Ben Levin – Still Here
CD: 12 Songs, 41 Minutes
Styles: Piano Blues, Jazz-and-Soul-Influenced Blues
“When you want to sing this kind of music, you can’t fake it. It’s either in you or it’s not.”
So said Simon Cowell to Sal Valentinetti, a 2016 America’s Got Talent contestant who performed a flawless rendition of Frank Sinatra’s “My Way.” Sal got the show’s Golden Buzzer, denoting a perfect score and an automatic trip to the quarterfinals. According to all the judges but especially Heidi Klum, “this kind of music” lay deeply within the young man.
Such is the case with Ben Levin, a piano blues wunderkind who has sidestepped the staccato, tweeting ethos of this current century in favor of an earlier, calmer, deeper sound. When some contemporaries pound 88 keys, you hear their flair and flash, but not the workings of their soul. With Ben’s every note, laid upon his instrument of choice like an artist lays brush upon canvas, he bares his inner core. It radiates with the purity of someone withholding naught, proffering all.
Says “Steady Rollin’” Bob Margolin in the CD liner notes: “I played in Cincinnati in the mid-1970s with the Muddy Waters band at a club called Bogart’s. Always opening those shows was Cincinnati’s legendary boogie-woogie and blues star Big Joe Duskin, playing piano and singing. I played bass on Joe’s sets and recorded an album with him on guitar in 1978. Missing those good times, I couldn’t imagine that old-school magic returning, yet here’s Ben Levin.”
Performing alongside our protagonist are his father Aron Levin on guitar, Chris Douglas on bass, and Oscar Bernal on drums.

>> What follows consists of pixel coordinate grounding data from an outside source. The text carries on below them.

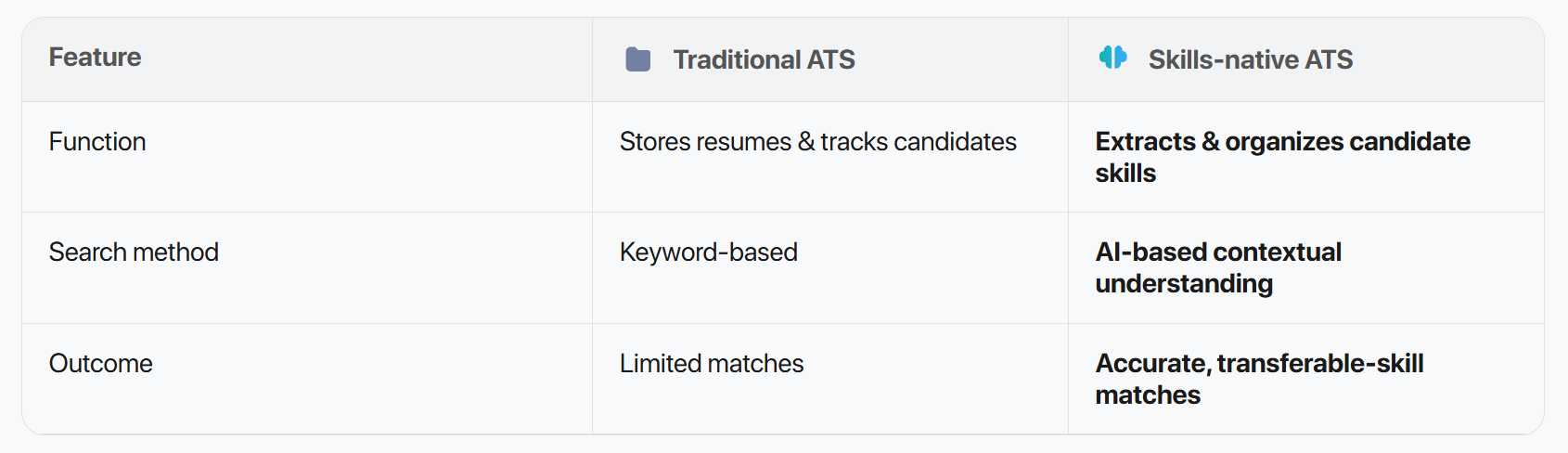Image resolution: width=1568 pixels, height=453 pixels.
Task: Click the Skills-native ATS header text
Action: click(1250, 60)
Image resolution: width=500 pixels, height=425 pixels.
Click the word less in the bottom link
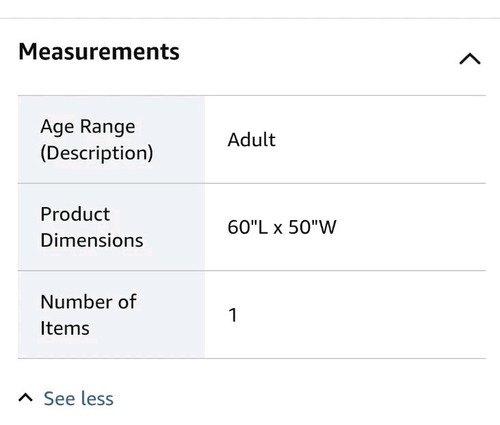click(97, 399)
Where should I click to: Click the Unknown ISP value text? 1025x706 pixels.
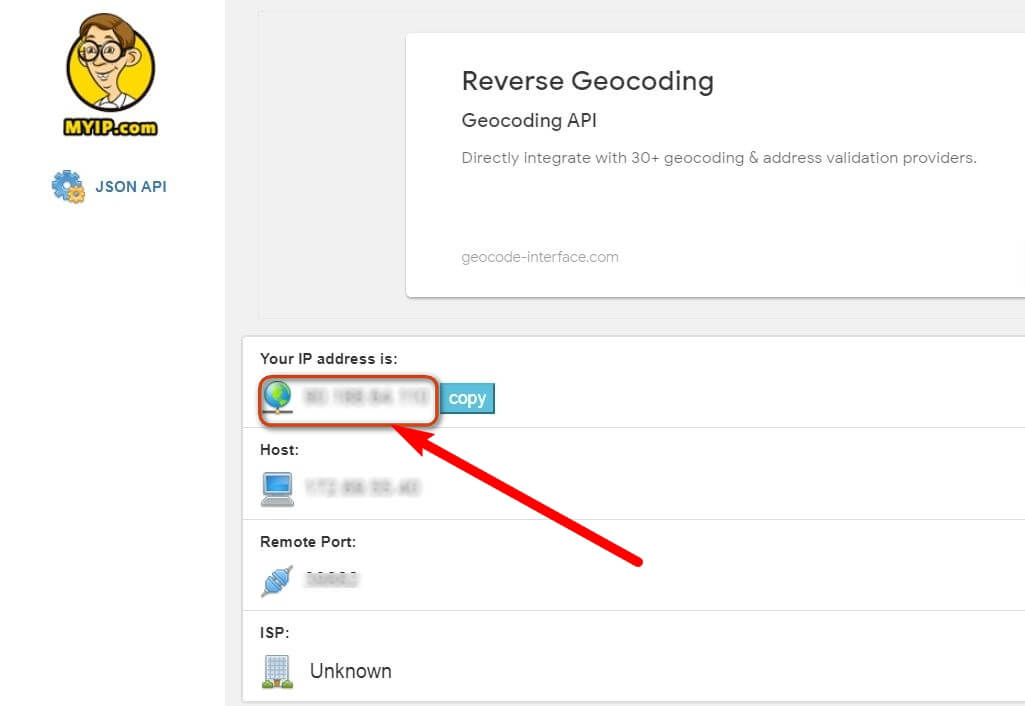350,671
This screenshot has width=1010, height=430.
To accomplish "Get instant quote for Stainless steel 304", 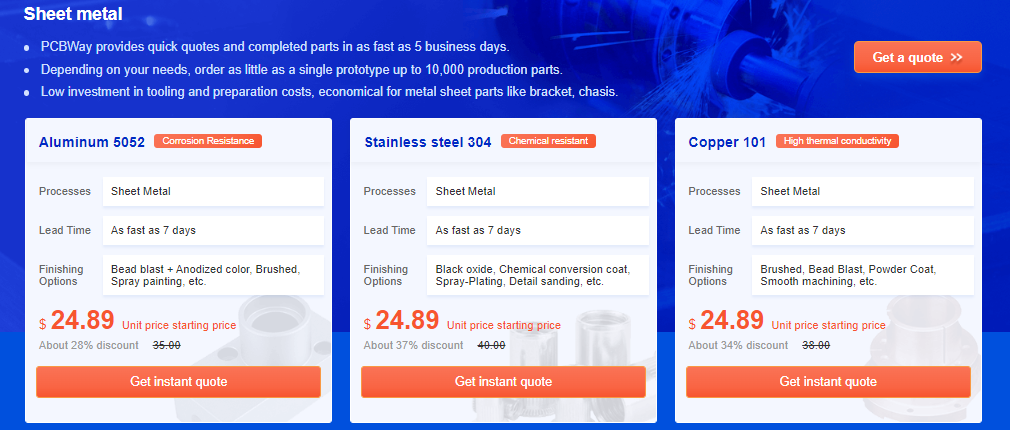I will tap(503, 382).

If you crave piano blues, the first four songs will light your fuse. The third one, “That’s the Meal,” is a sing-along LOL-fest about rotten rations of – well, everything: cafeteria fare, airline peanuts (or the singular), and a chicken sandwich that doesn’t live up to its ad hype. “I don’t mean to be rude,” Ben implores. “I just want a little more food.” Turns out he’s not the only one. The next three selections are fair-to-middling; then “Crown Jewel” lives up to its name. Grab a box of tissues for a deluge of “Christmas Rain” from your eyes. It’s about Aron’s bout with COVID, requiring hospitalization and a coal-ton of worry for the family. “Her Older Brother” may be an intimidating character, but this earworm is so wriggly you’ll hope our main character will get caught on the wrong side of his words (or fists). Then comes shameless number eleven, a throw-down hoedown called “I Wonder What’s the Matter.” It’ll have you slapping your knees and stomping your feet, even after it’s over. Last but not least, “Your Essential Worker” will insist, “Every hour I put in is all for your sake.” 24/7, Levin!
Today’s tunes are vastly based not on what fans or even record execs want to hear, but what an algorithm tells them they want to hear. Hot noise this week is next week’s hot noise, remixed. However, our hero’s piano blues – even if it’s written in the here and now, with postmodern lyrics and themes – hails from a time when the word “algorithm” didn’t exist.
As Simon Cowell also told Sal Valentinetti, “You’re an old soul.” So is Ben. Through his music, he lives his truth, having lived more than one lifetime via the blues. I’m thrilled that through it all, he’s Still Here.